On This Day in 1919, Boston’s Police Strike Brought the City to Its Knees
When Boston’s protectors walked out, the city fell into chaos
Boston has always worn its history like a second skin. A city forged in revolution, it has never been afraid of protest. But on this day in 1919, it wasn’t students, workers or radicals that took a stand. It was the very men sworn to keep order.
At 6 p.m. on 9 September, over eleven hundred Boston police officers walked off the job. Their reasons were plain: unlivable wages, vermin-infested stations, and a commissioner who saw any request for change as mutiny. What followed was three days of fire, looting and violence. Nine people were killed. A city collapsed. And America learned what it looks like when authority doesn’t just falter, it disappears.
This wasn’t just a strike. It was a moment when two visions of society clashed: one that demands order at all costs, and another that believes dignity and fairness cannot be reserved for the powerful alone.
Years of Neglect, One Night of Collapse
The seeds of the strike were sown long before September. Since 1913, Boston's cost of living had soared by 75%, but police pay had only edged up by 18. Officers were expected to work thirteen days out of fourteen. Even on their rare day off, they could be dragged back to cover a shift. They paid for their own uniforms, served in crumbling stations and shared space with rats.
Most of these men had returned from war. They had served their country and come home to poverty. The city offered them nothing but longer hours, lower pay and worsening conditions.
For years they petitioned Commissioner Edwin Upton Curtis. Not for luxuries, but for the basics: enough to survive, and enough rest to stay sane. He dismissed every request. When they tried to form a union, he called it insubordination. When they joined the American Federation of Labor, he suspended the organisers. When they voted to strike, he accused them of threatening the public.
In Curtis’s world, order was sacred, and workers’ rights were not. By the time he suspended nineteen more officers on 8 September, he had made his position clear. The police could either submit or disappear.
They chose to disappear.
Into the Void: The Night Boston Fell Apart
What do you get when every police officer in a major American city vanishes at once? The answer came quickly.
The streets of Boston became a stage for opportunists. Rioters and looters surged through neighbourhoods. Shop windows were smashed. Fires broke out. Gunshots echoed between buildings. Nine people died before order was restored.
Students from Harvard formed patrols, volunteers armed with wooden batons. They meant well, but they were not law enforcement. Crowds laughed at them, then threw rocks. In Scollay Square, 10,000 rioters surged past them. In South Boston, looting was unstoppable.
By the end of the first night, the illusion of control had vanished. Volunteers were beaten in the street. The mayor begged for help from the Massachusetts State Guard. Curtis hesitated, then gave in.
Troops arrived with rifles and machine guns. They imposed curfews, broke up crowds and flooded the city with military force. Only then did the chaos begin to subside.
But the most significant battle was no longer in the streets.
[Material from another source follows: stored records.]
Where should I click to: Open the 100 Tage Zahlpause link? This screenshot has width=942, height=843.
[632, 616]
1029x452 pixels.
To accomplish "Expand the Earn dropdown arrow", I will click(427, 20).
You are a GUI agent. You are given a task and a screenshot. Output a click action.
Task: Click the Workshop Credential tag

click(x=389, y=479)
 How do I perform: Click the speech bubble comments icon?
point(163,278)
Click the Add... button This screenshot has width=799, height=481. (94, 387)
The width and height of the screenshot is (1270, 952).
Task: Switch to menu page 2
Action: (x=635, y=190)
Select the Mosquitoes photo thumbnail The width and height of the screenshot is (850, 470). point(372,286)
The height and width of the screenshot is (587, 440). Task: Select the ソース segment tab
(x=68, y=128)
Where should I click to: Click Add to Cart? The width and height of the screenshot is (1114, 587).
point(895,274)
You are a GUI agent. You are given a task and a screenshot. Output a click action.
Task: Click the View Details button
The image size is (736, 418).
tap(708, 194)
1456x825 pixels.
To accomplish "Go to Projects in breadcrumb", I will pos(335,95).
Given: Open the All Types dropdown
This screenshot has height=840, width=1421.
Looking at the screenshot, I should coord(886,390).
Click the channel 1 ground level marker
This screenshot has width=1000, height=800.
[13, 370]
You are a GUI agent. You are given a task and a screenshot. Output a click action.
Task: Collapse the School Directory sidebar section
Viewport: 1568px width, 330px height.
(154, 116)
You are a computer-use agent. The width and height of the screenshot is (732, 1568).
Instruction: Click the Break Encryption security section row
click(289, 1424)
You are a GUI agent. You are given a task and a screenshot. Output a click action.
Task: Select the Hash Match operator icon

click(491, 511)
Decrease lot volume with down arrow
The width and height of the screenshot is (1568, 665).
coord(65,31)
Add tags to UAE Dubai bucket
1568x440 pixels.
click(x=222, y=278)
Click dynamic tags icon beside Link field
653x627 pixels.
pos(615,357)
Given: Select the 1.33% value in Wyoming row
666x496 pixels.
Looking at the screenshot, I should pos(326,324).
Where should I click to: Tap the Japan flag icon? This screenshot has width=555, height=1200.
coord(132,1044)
It was playing out in press releases, governor’s mansions and the national conversation.
The Politics of Law and the Price of Defiance
From the moment the strike began, Massachusetts Governor Calvin Coolidge saw an opening. He had kept silent during the build-up, but once the violence erupted, he acted fast. With carefully chosen words, he laid down his position: “There is no right to strike against the public safety by anybody, anywhere, anytime.”
It was a clean, uncompromising message. It turned public opinion against the strikers overnight.
By 13 September, the union leaders were ready to call off the strike. But Curtis refused to rehire any of them. Every man who had walked out was now permanently dismissed. A new force was built from scratch, mostly military veterans. Ironically, they were given many of the benefits the original officers had demanded: higher pay, better hours, and improved conditions.
But there was one line that would not be crossed. No more unions. No more challenges to authority.
Coolidge, the man who capitalised on the unrest, would ride that stance to the vice presidency the next year. And when President Harding died in office, he would become the 30th President of the United States.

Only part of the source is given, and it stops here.